Ear wax is produced in the outer area of the ear canal. It travels out of the ear, moving dust and debris away from the eardrum. If you regularly seeing wax coming out of your child’s ears, this is a good sign because it means it’s moving out of the ear as it should. Simply wipe it away with the corner of a flannel or similar.

For most people, ear wax isn't a problem and should be left alone. Wax only causes a problem if it’s pushed down inside the ear, as this can block the ear canal. You should never try to remove wax yourself, because putting anything into the ear (such as cotton buds, hair grips, paper clips or Hopi ear candles) will push the wax deeper, risking hearing loss and injury.

Children who use hearing aids sometimes have a problem with wax build-up in their ears. This is because wearing earmoulds all day prevents wax from leaving the ear as it would normally. A build-up of wax next to the ear mould means the child won’t hear as well and can cause the hearing aid to feedback, causing an annoying whistling noise. It also makes it impossible for audiologists to take good impressions for new earmoulds, or for GPs, audiologists or ENT doctors to have a good look at a child’s eardrums and take an accurate hearing test. The problem is often worse for very young children and those with very small ear canals.

If your child has a build-up of ear wax which needs to be removed, your audiologist may be able to do this for you. If not, they'll ask you to see your ENT doctor or GP to have this done.

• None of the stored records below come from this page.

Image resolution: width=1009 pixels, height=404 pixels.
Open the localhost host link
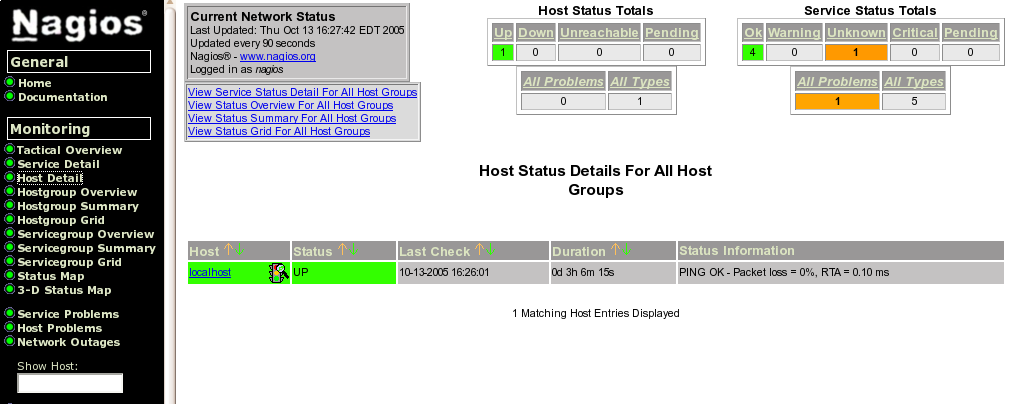(x=210, y=273)
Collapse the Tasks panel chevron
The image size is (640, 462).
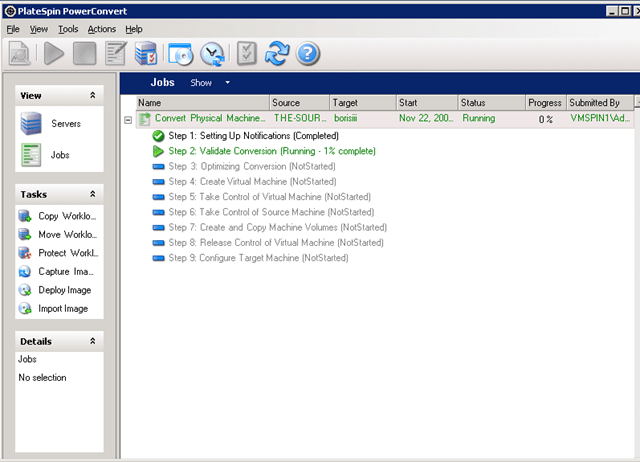pos(93,194)
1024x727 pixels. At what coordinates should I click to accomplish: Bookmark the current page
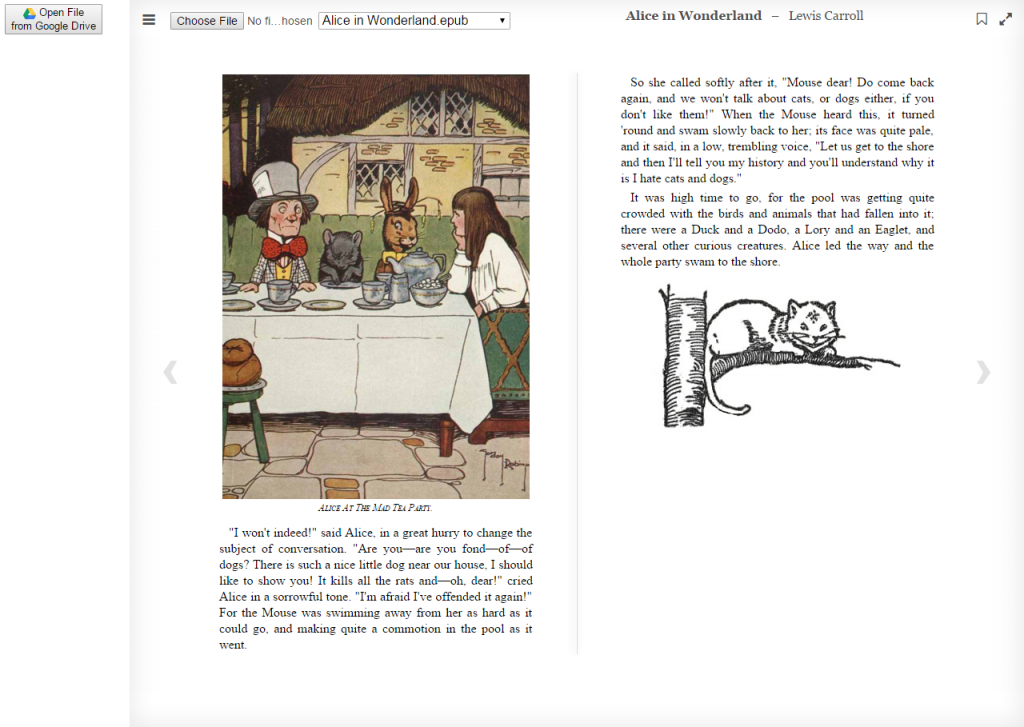(982, 20)
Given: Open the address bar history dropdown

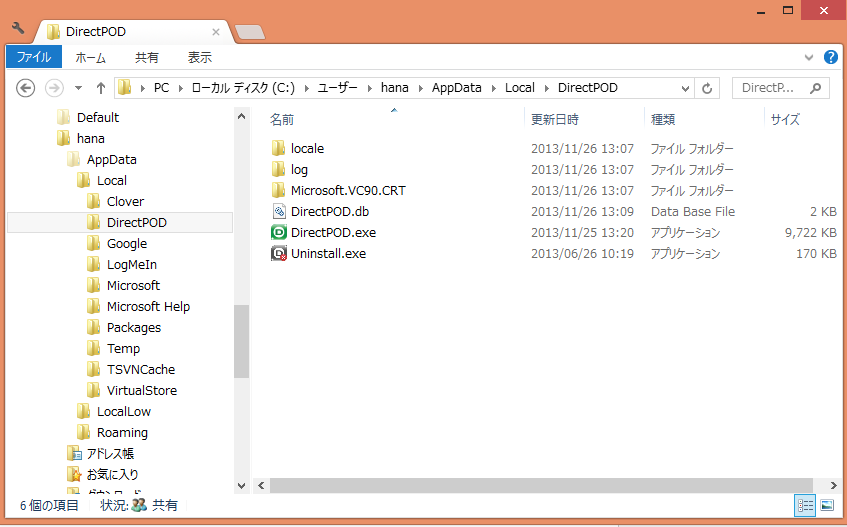Looking at the screenshot, I should coord(685,88).
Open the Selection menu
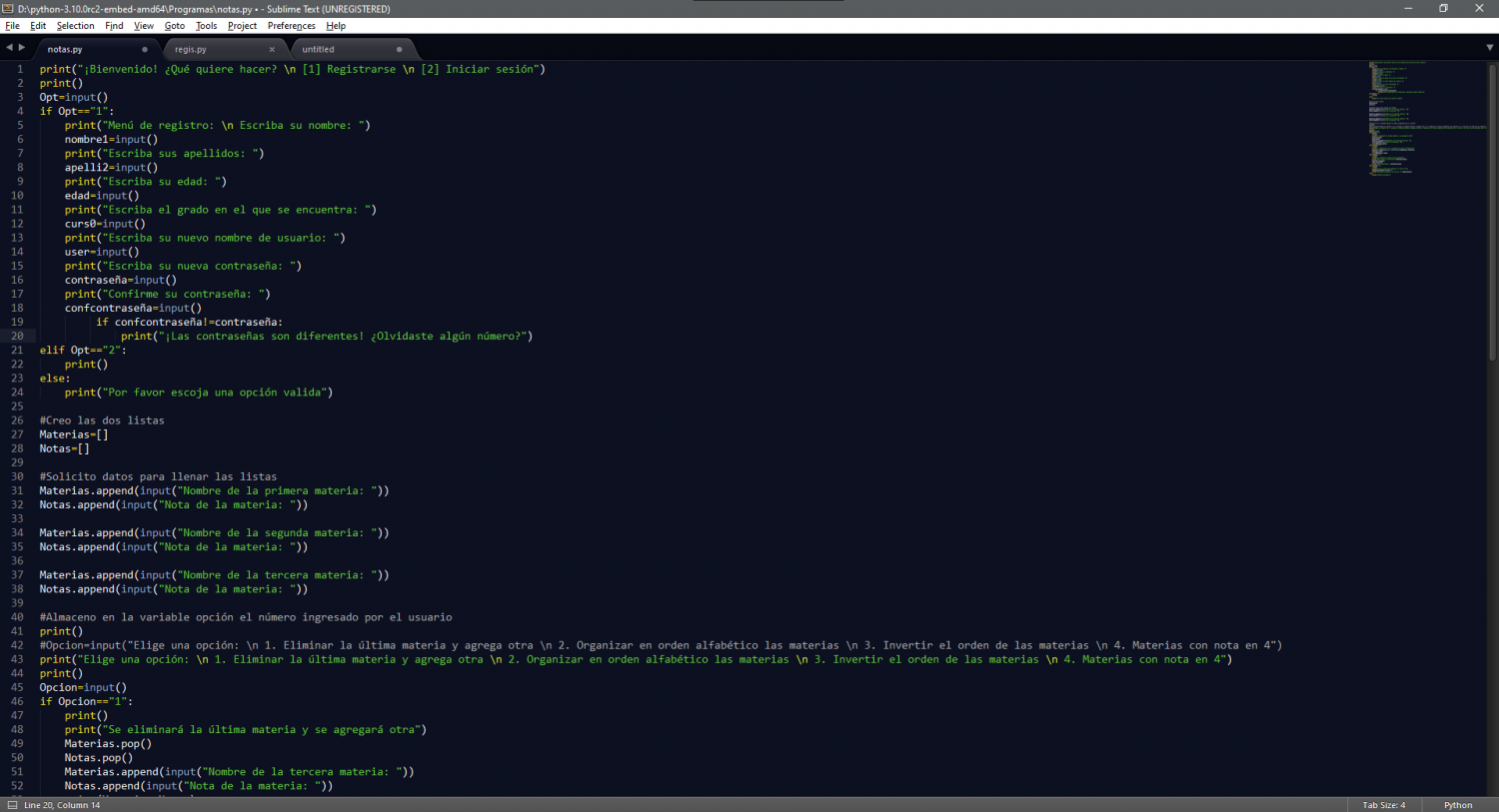 [75, 26]
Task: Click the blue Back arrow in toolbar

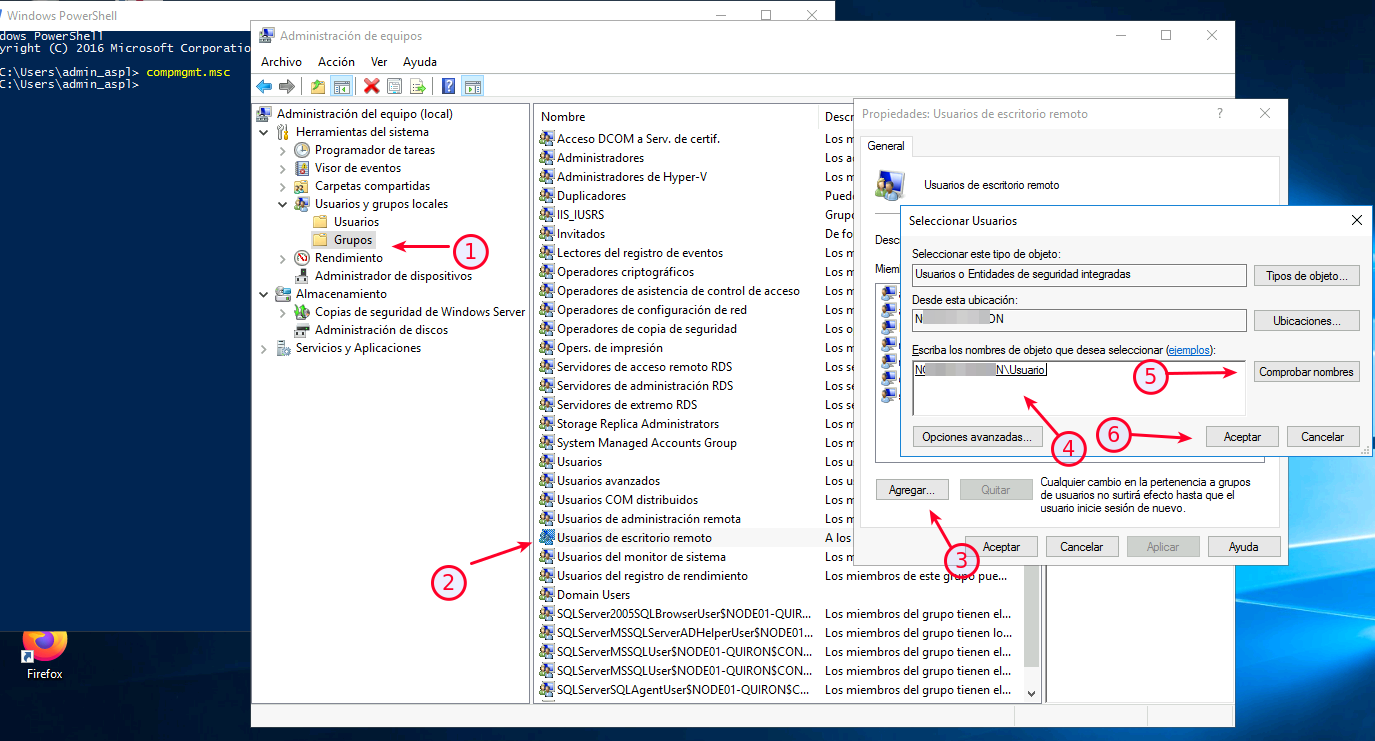Action: (x=264, y=87)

There are three main ways to remove wax from the ears. The method used will depend on the age and development of the child, as well as the equipment available and skills of the professional you see.


Syringing is a method of removing ear wax by pumping water into the ear. It can be carried out on children as long as the child has no previous history of perforated eardrum (hole in the eardrum), ear infections, grommets or ear surgery. It is not suitable for very young children.


Microsuction uses a tiny hoover to suck the wax out of the ear. This is usually the easiest and safest method. Microsuction involves lying still on a couch and having the wax ‘hoovered’ out the ear with a tiny sucker. It's very noisy and can be a scary experience for children who've had their hearing aids taken out and can’t be reassured verbally, so it’s important to explain it fully to the child beforehand. Microsuction shouldn’t be uncomfortable or painful.

Manual removal with a probe

Your doctor may choose to pick ear wax out with a probe if the other methods are not possible. This should only be done by a medical professional.

Your audiologist or ENT doctor may recommend using ear drops for a couple of weeks before appointments to soften any wax build-up, to make it easier to remove. This might make the procedure quicker and less uncomfortable for your child. In some cases, the ear drops might completely remove the wax.

There’s no evidence that one type of drop works better than another, but medicinal olive oil ear drops are very gentle and safe for all ages. Ear drops should be applied at night, after your child has removed their hearing aid for the day. This is usually easiest to do with them lying down on their side. Warm the drops in the palm of your hand for a couple of minutes, then apply to alternate sides each night, putting the drops into the ear facing up. Ear drops shouldn’t hurt, but they can cause a feeling of pressure which young children might find uncomfortable. This is because they can cause the wax to expand as it softens.

Never use any ear drops if your child has a perforated eardrum (hole in the eardrum) or has grommets in their ears without advice from an ENT doctor.